Il se croyait sur le sommet d’un précipice, dont l’œil ne pouvait mesurer la profondeur, mais au bas duquel il distinguait avec peine un océan de feu, dont les vagues frappant contre le rocher, faisaient rejaillir sur lui une écume de soufre brûlant. Toute cette mer paraissait vivante. Chaque flot portait une âme souffrante, qui s’élevait comme le débris d’un naufrage, poussait un cri affreux en se brisant contre le roc, s’enfonçait, pour se relever encore et répéter son cri. Cette épouvantable alternative devait durer éternellement.

Tout-à-coup Melmoth se sentit jeté à bas du précipice ; mais, dans sa chute, il s’arrêta à la moitié de la hauteur. Il se crut placé sur une partie du rocher qui s’avançait au-dessus de la mer de feu et qui n’avait que juste la largeur nécessaire pour ses pieds. Il leva les yeux, mais l’air supérieur, car il n’y avait point de ciel, n’offrait qu’une obscurité impénétrable, au sein de laquelle il distinguait cependant un bras gigantesque qui le tenait suspendu sur le bord du précipice, tandis qu’un autre bras qui, ainsi que le premier, semblait appartenir à un être trop vaste et trop horrible pour que le songe le plus effrayant en pût même offrir une image, se dirigeait vers un cadran placé au sommet du rocher et que le reflet des flammes rendait seul visible. Ce cadran n’avait qu’une aiguille qui ne marquait point les heures, mais les siècles. Il y jeta les yeux, et vit que la période fixée de cent cinquante ans était près de s’accomplir. Il poussa un cri, et avec un de ces brusques mouvemens que l’on éprouve souvent dans le sommeil, il s’arracha du bras qui le tenait, et voulut se précipiter vers le cadran pour arrêter la marche de l’aiguille.
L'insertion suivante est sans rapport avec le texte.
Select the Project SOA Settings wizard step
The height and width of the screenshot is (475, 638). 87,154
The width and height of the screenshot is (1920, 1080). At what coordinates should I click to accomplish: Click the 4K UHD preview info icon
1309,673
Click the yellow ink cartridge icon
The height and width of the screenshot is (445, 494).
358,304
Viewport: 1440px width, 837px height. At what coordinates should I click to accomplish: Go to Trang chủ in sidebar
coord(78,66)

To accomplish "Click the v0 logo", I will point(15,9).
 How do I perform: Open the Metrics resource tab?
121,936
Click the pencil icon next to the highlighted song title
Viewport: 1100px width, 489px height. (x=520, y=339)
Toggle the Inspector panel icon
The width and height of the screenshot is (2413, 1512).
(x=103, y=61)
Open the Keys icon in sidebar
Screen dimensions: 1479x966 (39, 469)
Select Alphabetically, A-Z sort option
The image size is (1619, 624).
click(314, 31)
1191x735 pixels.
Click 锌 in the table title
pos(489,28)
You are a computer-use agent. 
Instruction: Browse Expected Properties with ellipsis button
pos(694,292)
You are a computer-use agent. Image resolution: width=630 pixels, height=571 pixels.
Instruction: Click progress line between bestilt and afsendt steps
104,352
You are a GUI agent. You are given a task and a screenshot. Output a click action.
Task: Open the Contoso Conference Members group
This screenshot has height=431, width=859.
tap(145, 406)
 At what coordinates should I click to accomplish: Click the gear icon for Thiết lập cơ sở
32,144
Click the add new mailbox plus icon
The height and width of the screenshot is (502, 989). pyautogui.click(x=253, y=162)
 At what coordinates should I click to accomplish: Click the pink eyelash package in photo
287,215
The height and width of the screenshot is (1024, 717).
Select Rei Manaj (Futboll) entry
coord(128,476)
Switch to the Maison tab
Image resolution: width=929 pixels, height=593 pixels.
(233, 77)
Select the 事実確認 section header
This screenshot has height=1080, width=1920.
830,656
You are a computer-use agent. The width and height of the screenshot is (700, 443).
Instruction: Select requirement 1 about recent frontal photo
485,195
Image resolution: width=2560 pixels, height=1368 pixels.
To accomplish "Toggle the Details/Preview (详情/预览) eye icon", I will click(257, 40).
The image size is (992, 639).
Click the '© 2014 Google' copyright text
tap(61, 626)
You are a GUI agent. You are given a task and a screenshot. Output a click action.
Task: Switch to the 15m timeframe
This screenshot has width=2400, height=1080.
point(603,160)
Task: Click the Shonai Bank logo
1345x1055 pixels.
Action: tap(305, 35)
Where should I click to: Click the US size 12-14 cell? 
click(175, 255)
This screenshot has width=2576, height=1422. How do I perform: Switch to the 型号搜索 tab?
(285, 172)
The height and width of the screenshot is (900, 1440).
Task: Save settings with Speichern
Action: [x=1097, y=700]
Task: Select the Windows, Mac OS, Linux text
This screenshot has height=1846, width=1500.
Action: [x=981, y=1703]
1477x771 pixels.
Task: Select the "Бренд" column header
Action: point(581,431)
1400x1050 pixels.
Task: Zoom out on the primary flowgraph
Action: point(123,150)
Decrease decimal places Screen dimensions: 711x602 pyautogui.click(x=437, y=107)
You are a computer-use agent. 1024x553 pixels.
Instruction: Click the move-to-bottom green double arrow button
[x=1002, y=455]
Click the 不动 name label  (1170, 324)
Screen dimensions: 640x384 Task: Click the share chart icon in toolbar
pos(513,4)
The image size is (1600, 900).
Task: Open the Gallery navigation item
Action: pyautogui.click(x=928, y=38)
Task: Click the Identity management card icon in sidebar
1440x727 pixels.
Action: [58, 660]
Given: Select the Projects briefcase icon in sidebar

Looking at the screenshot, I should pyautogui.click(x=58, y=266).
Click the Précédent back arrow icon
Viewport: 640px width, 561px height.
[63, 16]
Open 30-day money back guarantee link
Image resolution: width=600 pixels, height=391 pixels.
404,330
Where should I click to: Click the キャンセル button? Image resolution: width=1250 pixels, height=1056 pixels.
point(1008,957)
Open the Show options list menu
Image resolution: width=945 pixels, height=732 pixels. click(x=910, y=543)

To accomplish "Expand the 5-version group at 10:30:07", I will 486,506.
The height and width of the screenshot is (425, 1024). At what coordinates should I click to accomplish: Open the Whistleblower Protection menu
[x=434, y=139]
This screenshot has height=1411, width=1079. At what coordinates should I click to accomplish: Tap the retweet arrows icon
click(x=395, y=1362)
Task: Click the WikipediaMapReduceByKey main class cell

L’effort le fit tomber, sa chute fut perpendiculaire et n’offrit rien auquel il pût s’attacher. Le rocher était uni comme une glace et à son pied se brisait l’océan de feu. Soudain il vit un groupe de figures s’élever à mesure qu’il descendait. Il tendit successivement la main à toutes ; c’étaient Stanton, Walberg, Éléonore Mortimer, Monçada, Isidora ; une foule d’autres. Toutes passèrent devant lui ; aucune ne lui présenta une main secourable.

Son dernier regard de désespoir fut encore dirigé vers le cadran de l’éternité. Le bras terrible semblait pousser l’aiguille ; elle parvint à son terme, il tombe, il plonge, il brûle, il crie ! Les ondes flamboyantes couvrent sa tête et l’éternité fait entendre ces mots : « Place à l’âme de l’Homme errant ! » Les vagues de l’océan brûlant, en frappant contre le rocher, répondent : « Il y a place pour bien d’autres ! » Melmoth se réveilla.